A smiling portrait of Camilla Rööst dressed in a blue shirt against a white wall.

Camilla’s quest for future materials

What materials will we use in our future homes? Can we ask a doormat to communicate? We talked to Camilla about technical breakthroughs, why collaboration is the only way, and what role spruce and pine play in her life.

Camilla spent a lot of time in the forest when she grew up. Her parents took over her grandparents’ forest in the south of Sweden and she learned early about spruce, pines and cultivating trees during the many walks in the woods with her father. Little did she know then that the green and the trees would be a common thread as an adult. When she later decided to move to Gothenburg to study chemistry, she didn’t leave the forest behind.

“The forest industry is like a complete chemistry factory. You have organic chemistry, inorganic chemistry, biochemistry, chemical engineering—you find pretty much everything there!” says Camilla.

After several years in the forestry industry working with better ways to use wood materials, and with a doctoral degree in wood chemistry and cellulose technology, she joined IKEA. Today Camilla leads the work of developing new materials, and she always tries to see the whole picture—to connect technology to the business and the people.

“I like when it all comes together, even if we are only a piece of a big puzzle. When we develop our future materials we do it together with development suppliers, research institutes, start-ups and even competitors. We always do it through IKEAs five dimensions of Democratic Design, where we combine form, function, quality and sustainability at a low price.”

Portrait of Camilla Rööst against a white wall.

One example is board-on-frame technology in which stable and lightweight products are made by sandwiching recycled, honeycombed paper between thin HDF (high density fiber) boards mounted on a frame. Camilla highlights the development of a new type of HDF board as an example of experienced IKEA specialists working together with other industries.

“One challenge with the HDF board was that we were forced to work with it in big sheets. One major breakthrough came when we combined our competence with that of the paper industry and together developed a method to roll the fiberboard. This way we have been able to construct a factory one-sixth the length.”

This new board generation is called D-Alpha board, and will now be used for the storage system PLATSA.

”This is a good example of how IKEA has been working for a very long time. Every time we introduce a new board material, the customers notice that the product is easier to carry and that they get better function at a lower price. Behind every improvement is a technical breakthroughs like the new generation of board material,” says Camilla.

Camilla started with wood, but today she is equally passionate about her work that also includes textiles, plastics and metal. By 2030 IKEA has committed to become climate positive, and only use renewable and recycled materials. This is of course a challenge but Camilla also sees it as a fantastic opportunity. So what does Camilla think will be the key for sustainable materials at affordable prices?

“To combine development of recycled and renewable materials together with process and production technology along with the usage of less material, and also the right material for the right application in product development.”

Portrait of Camilla Rööst smiling.

What materials does Camilla think we will use in our future homes? How will the material be used for our furniture change? She predicts that we will play even greater demands on our products, which means a greater demand on the materials. 

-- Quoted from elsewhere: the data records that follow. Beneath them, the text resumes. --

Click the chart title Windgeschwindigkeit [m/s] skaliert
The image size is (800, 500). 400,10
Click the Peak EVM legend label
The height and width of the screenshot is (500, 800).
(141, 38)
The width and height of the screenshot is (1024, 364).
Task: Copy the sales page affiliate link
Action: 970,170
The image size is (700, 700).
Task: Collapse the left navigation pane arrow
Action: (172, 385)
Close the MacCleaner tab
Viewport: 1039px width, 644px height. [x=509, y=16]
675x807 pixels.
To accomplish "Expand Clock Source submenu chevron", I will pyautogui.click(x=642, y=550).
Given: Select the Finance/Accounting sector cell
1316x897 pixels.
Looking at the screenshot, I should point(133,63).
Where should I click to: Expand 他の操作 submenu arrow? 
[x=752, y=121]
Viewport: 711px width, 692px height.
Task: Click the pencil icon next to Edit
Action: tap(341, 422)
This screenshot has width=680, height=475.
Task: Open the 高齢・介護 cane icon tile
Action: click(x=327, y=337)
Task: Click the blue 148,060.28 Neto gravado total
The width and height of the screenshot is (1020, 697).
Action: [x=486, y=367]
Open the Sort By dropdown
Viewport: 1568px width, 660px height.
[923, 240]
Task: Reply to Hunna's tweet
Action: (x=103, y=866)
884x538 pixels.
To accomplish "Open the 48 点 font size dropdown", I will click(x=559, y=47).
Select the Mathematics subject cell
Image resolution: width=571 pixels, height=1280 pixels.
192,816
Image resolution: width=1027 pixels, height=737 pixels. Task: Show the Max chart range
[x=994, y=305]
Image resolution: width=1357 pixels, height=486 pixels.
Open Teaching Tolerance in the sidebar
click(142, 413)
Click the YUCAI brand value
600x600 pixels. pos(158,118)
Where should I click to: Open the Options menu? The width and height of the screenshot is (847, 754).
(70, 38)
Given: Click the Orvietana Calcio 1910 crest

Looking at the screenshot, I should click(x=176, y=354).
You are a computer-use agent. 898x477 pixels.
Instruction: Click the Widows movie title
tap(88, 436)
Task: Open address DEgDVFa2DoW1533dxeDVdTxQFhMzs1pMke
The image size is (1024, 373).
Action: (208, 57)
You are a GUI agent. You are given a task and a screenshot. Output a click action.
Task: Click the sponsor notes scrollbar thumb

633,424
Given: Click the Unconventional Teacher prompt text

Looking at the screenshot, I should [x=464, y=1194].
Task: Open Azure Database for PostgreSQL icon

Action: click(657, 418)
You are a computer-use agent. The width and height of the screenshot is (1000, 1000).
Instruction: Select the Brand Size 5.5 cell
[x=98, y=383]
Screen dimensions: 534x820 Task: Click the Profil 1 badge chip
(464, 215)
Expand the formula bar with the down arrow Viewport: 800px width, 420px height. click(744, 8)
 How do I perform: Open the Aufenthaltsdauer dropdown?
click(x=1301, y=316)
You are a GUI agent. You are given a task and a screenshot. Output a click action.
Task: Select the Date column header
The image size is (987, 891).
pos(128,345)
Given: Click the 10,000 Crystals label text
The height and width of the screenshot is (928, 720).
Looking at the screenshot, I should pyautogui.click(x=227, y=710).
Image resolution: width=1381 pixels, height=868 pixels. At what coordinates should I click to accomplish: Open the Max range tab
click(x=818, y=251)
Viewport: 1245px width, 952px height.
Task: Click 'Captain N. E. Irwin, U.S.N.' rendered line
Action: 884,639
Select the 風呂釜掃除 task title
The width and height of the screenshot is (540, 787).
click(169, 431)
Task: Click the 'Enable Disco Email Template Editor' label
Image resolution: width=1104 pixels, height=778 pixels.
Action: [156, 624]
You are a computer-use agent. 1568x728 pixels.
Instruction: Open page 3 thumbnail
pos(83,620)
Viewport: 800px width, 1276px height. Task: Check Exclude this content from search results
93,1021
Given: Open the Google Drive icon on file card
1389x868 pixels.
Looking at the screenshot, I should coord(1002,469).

“We want to interact with our home in another way than we do today, and the materials we use will work as information carriers,” says Camilla.

She uses her own family to describe what she means.

“What do I want my doormat to do? When I step on it I might want it to send information to my son that I am home? Or imagine a rug. It provides both comfort, protects the floor and is beautiful. But what if you want the rug to radiate warmth during wintertime, or change its pattern in the evening? It can also be about security. What if a rug in my elderly mother’s home can send me a signal that she is up and walking?”

The development of materials as information carrier goes hand in hand with renewable and recycled materials. Camilla is sure that we all will be even more aware of what kind of material we use in the future and at the same time put more demands.

“This is the great challenge that we take on together, developing sustainable materials with better form, function and quality at an affordable price.”

What material issues do you wish more people were aware of?

”It is easy to put the responsibility with the customer, but it is not always easy for the customers to drive change. We at IKEA have a great responsibility here, to listen in what the customers’ needs and balance that with what we in IKEA stand for so that people can have trust in us,” says Camilla.

Five facts about Camilla:

Role at IKEA: Material & Innovation Development Manager at IKEA.

Favourite podcast: “Innovation”, by the Swedish government’s innovation agency Vinnova.

Reading right now: “The Urban Beekeeper” by Steve Benbow.

Wish I did better: Running!

Favourite spot at home: Our kitchen.